Segment Start: Entries supplied

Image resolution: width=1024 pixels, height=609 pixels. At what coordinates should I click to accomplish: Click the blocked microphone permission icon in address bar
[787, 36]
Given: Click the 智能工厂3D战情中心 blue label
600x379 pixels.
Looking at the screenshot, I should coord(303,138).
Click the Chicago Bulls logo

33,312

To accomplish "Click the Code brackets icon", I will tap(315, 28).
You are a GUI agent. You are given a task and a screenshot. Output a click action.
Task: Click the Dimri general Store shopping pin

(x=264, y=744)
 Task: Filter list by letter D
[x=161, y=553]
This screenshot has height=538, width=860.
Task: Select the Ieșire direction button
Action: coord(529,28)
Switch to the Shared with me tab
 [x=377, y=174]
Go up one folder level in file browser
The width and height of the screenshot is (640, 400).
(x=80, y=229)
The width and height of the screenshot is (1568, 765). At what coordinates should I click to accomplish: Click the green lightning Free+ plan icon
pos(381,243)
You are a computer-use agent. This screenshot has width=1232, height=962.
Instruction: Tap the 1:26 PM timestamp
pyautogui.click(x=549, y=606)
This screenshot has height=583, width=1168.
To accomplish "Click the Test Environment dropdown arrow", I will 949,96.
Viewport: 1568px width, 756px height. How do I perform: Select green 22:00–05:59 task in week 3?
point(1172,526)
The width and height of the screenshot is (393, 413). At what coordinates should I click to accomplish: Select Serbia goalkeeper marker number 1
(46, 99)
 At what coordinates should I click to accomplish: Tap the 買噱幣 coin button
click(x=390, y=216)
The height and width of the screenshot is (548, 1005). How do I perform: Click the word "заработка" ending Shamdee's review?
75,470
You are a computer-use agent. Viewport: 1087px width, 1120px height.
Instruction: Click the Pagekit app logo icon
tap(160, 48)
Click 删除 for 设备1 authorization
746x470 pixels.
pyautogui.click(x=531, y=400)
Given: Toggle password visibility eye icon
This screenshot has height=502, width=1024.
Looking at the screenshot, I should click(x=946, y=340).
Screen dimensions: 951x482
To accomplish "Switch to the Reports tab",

Segment End: Entries supplied

## Exercise objective
Repeat the entries above verbatim, but only from the line that has "Click the Chicago Bulls logo" down to the line that has "You are a computer-use agent. Viewport: 1087px", inclusive.

## Worked solution
Click the Chicago Bulls logo

33,312

To accomplish "Click the Code brackets icon", I will tap(315, 28).
You are a GUI agent. You are given a task and a screenshot. Output a click action.
Task: Click the Dimri general Store shopping pin

(x=264, y=744)
 Task: Filter list by letter D
[x=161, y=553]
This screenshot has height=538, width=860.
Task: Select the Ieșire direction button
Action: coord(529,28)
Switch to the Shared with me tab
 [x=377, y=174]
Go up one folder level in file browser
The width and height of the screenshot is (640, 400).
(x=80, y=229)
The width and height of the screenshot is (1568, 765). At what coordinates should I click to accomplish: Click the green lightning Free+ plan icon
pos(381,243)
You are a computer-use agent. This screenshot has width=1232, height=962.
Instruction: Tap the 1:26 PM timestamp
pyautogui.click(x=549, y=606)
This screenshot has height=583, width=1168.
To accomplish "Click the Test Environment dropdown arrow", I will 949,96.
Viewport: 1568px width, 756px height. How do I perform: Select green 22:00–05:59 task in week 3?
point(1172,526)
The width and height of the screenshot is (393, 413). At what coordinates should I click to accomplish: Select Serbia goalkeeper marker number 1
(46, 99)
 At what coordinates should I click to accomplish: Tap the 買噱幣 coin button
click(x=390, y=216)
The height and width of the screenshot is (548, 1005). How do I perform: Click the word "заработка" ending Shamdee's review?
75,470
You are a computer-use agent. Viewport: 1087px width, 1120px height.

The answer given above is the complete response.